Simple BruteForce using Backtracking.
+ This is not an optimal solution, but very intuitive to reach during interview.
+ Pick one color at a time ( loop over K value ) and recurse for next one.
+ If last 3 colors were the same as this color, dont pick this color and continue.
+ when we reach n colors, count that solution as 1 valid result.

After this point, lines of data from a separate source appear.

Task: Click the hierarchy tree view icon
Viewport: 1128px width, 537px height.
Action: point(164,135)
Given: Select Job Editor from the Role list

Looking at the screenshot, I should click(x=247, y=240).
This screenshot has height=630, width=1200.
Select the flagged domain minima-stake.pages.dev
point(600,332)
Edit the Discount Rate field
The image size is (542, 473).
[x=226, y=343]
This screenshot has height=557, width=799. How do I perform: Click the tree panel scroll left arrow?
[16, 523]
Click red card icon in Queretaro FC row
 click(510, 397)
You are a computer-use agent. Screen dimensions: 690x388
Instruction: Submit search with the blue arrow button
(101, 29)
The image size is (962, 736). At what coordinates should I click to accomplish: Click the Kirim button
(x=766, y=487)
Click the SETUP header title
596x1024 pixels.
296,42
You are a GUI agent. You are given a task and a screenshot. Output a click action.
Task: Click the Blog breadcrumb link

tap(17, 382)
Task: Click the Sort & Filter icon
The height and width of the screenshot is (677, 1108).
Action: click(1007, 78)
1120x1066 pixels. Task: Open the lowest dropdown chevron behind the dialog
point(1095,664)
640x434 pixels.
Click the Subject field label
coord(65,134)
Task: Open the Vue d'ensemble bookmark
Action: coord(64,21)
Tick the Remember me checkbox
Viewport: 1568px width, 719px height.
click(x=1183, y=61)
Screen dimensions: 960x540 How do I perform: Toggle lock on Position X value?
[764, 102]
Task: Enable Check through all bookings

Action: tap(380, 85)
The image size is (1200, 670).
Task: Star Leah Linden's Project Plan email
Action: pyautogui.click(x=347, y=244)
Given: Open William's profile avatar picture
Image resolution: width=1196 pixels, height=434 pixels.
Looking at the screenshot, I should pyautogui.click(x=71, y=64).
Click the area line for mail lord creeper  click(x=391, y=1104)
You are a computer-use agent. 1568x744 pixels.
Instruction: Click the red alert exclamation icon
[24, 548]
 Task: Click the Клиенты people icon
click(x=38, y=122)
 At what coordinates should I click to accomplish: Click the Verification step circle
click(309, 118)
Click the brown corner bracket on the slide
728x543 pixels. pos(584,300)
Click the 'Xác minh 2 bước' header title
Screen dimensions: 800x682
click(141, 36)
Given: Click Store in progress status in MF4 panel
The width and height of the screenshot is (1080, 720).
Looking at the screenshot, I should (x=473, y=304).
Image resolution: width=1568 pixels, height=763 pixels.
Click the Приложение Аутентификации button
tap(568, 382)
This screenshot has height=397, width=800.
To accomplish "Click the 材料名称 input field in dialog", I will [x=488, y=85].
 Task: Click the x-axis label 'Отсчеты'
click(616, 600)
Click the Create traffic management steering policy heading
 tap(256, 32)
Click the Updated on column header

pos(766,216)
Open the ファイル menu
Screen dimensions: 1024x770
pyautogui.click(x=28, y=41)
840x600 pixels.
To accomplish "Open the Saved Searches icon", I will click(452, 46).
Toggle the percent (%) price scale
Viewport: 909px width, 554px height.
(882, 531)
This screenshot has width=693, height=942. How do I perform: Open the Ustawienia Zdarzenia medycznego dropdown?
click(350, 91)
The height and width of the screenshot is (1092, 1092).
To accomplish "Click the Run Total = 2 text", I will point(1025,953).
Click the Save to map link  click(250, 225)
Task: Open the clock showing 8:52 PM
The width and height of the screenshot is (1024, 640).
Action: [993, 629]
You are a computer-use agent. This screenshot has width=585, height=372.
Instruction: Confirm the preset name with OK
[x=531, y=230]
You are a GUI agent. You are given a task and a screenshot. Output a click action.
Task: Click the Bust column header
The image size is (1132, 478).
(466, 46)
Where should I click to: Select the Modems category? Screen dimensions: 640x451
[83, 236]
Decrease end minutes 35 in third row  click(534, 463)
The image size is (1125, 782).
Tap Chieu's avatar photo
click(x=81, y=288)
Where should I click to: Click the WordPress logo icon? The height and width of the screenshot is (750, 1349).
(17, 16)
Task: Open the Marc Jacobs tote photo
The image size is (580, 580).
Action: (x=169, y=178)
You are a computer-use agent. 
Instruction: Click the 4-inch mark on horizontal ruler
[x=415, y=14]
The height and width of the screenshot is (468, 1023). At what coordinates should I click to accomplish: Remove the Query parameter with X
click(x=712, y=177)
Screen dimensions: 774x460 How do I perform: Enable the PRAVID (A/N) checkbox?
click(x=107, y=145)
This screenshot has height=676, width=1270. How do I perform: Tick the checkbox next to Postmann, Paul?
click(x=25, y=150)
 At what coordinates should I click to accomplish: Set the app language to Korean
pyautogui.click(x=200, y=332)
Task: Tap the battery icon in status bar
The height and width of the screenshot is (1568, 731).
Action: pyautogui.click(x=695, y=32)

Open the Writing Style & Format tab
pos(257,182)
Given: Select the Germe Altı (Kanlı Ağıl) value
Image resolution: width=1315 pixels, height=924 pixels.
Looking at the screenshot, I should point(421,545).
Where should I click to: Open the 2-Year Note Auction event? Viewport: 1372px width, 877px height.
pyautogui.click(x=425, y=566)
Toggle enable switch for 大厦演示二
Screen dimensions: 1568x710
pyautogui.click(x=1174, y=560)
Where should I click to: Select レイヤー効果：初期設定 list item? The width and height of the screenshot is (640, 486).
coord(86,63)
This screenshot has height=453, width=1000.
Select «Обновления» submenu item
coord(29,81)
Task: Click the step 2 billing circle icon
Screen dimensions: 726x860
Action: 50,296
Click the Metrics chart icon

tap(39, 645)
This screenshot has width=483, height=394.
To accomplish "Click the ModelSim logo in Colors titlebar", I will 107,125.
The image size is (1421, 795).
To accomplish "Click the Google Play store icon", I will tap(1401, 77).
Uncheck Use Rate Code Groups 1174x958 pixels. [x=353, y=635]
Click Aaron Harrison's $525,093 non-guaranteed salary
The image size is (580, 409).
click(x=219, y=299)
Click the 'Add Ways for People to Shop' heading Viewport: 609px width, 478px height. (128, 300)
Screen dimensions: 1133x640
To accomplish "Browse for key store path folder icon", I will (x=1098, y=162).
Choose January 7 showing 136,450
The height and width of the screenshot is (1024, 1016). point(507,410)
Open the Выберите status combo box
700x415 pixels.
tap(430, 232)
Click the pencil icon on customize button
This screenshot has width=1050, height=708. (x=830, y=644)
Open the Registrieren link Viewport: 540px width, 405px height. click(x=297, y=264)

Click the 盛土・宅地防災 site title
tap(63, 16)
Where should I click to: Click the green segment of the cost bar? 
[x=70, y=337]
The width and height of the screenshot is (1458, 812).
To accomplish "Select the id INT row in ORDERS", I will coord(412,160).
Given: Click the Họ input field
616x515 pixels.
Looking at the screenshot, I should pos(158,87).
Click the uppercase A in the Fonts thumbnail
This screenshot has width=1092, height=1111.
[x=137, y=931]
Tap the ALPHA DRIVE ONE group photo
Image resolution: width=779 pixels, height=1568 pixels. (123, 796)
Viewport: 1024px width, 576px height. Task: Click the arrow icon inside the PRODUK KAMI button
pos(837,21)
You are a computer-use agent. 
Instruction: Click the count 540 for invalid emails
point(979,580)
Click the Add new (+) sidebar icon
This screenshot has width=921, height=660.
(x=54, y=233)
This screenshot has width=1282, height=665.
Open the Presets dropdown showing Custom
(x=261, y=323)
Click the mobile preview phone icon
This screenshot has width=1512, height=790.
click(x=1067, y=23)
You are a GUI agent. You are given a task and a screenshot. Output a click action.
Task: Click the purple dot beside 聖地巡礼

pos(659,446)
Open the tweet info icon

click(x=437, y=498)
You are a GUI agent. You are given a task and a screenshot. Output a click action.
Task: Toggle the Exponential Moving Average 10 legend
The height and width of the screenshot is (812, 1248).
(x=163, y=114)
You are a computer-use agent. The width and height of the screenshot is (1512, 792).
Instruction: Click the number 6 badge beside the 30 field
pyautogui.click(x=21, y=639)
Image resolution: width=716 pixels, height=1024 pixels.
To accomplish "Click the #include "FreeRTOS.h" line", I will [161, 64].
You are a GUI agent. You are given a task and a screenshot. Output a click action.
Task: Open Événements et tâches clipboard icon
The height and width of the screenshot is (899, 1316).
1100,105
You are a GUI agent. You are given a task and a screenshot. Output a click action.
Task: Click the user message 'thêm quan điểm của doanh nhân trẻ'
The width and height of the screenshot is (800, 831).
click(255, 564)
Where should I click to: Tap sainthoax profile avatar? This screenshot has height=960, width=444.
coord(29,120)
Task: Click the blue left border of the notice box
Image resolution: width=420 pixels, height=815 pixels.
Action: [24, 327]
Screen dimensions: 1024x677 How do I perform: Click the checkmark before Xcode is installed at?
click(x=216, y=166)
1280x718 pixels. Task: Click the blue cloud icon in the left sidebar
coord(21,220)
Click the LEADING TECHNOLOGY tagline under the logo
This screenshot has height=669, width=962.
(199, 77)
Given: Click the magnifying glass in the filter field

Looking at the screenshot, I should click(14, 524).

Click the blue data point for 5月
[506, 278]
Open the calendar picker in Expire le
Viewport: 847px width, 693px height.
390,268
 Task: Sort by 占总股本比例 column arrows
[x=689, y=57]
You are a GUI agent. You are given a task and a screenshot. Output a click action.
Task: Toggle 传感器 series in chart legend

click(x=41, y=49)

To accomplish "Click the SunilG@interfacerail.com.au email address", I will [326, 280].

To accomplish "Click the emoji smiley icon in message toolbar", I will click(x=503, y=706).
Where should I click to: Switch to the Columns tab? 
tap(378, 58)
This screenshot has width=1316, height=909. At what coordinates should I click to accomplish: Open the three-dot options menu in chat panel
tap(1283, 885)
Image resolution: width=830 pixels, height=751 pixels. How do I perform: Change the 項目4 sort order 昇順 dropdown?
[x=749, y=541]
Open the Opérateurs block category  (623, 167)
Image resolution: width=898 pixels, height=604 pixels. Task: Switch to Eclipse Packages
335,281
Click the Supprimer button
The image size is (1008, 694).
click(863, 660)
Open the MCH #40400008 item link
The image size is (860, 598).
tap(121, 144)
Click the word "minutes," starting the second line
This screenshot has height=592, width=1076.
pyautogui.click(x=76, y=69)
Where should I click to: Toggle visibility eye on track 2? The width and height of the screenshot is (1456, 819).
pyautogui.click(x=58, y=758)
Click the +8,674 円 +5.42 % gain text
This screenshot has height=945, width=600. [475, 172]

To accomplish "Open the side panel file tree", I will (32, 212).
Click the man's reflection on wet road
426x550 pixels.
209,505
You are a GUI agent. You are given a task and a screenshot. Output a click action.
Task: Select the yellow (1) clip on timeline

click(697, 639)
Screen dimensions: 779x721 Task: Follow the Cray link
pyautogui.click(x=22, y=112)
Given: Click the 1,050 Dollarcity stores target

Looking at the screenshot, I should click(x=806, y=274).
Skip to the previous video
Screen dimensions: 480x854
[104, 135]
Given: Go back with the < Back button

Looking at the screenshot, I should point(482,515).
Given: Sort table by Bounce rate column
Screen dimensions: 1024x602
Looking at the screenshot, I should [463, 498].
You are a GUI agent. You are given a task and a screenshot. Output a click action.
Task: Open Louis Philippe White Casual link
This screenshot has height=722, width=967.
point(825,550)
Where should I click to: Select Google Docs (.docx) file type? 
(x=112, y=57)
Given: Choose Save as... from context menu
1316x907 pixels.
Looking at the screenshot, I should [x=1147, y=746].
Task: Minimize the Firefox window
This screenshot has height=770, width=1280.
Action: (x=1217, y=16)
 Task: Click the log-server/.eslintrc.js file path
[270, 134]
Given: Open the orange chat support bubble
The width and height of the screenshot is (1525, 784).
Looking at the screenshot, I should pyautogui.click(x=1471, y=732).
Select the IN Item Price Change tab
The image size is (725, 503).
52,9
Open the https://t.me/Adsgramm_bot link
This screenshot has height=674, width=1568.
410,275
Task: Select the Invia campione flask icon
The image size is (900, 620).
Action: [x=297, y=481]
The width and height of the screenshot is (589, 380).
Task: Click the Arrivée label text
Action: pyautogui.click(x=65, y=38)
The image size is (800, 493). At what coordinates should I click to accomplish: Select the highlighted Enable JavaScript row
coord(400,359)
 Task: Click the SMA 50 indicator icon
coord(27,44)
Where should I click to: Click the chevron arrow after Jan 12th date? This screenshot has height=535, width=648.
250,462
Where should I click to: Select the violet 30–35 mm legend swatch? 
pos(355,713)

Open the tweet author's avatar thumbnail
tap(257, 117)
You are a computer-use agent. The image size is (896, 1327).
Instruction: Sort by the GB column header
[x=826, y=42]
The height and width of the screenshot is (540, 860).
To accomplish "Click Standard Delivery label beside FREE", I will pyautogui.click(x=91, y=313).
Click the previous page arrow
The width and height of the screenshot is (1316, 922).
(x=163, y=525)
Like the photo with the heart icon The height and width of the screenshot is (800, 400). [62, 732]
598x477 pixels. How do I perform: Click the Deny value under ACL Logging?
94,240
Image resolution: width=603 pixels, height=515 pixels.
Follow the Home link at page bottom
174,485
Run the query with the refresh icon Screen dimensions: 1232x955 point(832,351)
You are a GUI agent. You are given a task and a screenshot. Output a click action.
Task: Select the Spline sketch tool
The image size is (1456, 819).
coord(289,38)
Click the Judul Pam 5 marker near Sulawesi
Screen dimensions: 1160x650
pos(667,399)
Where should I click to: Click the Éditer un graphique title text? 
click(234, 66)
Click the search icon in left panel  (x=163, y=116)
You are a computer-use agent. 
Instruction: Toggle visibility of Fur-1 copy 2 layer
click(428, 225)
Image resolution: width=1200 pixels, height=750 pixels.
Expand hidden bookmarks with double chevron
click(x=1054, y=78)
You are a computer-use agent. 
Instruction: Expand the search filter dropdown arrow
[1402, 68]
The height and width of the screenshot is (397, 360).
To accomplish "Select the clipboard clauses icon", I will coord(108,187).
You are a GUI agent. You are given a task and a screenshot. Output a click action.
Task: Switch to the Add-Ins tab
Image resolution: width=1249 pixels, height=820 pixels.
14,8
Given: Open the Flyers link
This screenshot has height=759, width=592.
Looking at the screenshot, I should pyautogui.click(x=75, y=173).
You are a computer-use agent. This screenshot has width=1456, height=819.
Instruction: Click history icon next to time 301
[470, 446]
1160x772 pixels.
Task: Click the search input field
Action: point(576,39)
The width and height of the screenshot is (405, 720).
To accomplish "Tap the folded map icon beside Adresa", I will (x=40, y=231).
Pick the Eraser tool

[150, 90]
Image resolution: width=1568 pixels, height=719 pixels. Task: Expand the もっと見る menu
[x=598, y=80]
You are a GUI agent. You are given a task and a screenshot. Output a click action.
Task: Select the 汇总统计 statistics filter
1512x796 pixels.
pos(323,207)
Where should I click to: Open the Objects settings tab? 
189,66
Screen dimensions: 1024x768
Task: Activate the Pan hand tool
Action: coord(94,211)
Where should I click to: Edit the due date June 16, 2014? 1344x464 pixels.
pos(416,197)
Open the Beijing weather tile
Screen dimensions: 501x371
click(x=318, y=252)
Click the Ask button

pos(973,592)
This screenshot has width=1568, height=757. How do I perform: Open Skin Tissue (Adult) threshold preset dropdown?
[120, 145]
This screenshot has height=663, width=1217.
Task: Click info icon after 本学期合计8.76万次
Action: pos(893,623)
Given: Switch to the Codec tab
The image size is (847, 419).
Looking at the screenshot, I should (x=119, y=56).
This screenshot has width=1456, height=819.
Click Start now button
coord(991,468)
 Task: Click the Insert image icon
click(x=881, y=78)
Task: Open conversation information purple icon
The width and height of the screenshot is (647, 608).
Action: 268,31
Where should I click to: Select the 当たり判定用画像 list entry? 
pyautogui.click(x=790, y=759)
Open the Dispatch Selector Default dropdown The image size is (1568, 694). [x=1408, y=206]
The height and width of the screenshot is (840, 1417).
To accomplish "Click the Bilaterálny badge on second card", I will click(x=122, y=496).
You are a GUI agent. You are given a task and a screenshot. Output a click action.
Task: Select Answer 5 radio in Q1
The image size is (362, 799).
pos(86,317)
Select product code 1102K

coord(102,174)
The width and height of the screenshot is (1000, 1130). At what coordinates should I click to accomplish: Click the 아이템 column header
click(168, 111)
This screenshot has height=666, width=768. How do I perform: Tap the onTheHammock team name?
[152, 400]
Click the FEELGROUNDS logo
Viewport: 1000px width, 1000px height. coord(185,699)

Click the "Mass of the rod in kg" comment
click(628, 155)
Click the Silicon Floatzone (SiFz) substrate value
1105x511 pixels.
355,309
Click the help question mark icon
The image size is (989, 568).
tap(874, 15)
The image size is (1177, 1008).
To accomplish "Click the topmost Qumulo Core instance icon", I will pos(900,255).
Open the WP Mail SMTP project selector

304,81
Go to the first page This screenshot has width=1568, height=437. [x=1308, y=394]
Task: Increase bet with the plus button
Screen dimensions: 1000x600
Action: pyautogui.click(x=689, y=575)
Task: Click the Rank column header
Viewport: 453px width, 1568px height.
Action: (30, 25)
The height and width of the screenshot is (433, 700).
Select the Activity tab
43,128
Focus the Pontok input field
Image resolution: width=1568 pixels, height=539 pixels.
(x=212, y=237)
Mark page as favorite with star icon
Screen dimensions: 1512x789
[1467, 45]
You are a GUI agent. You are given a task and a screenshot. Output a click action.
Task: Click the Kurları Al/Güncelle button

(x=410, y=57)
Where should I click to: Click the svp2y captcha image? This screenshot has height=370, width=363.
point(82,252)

int helper( int n, int k, vector<int>& result )
{
	int size = result.size();
	if( size == n )
	{
		return 1;
	}	
	int count = 0;
	for( int i=0; i<k; ++i )
	{
		if( size >=3 && result[size-1] == i 
		             && result[size-2] == i 
		             && result[size-3] == i )
		{
			continue;
		}
		result.push_back( i );
		count += helper(n,k, result);
		result.pop_back();	
	}
	return count;
}

void getCount(int n, int k )
{
	vector<int> result;
	int count = helper(n,k, result);	
	cout << " Count is " << count;
}

- mr.robot.fun.society November 09, 2017 | Flag Reply
Comment hidden because of low score. Click to expand.
0
of 0 vote

@Alex: thanks for the proof, I came to the same closed formula...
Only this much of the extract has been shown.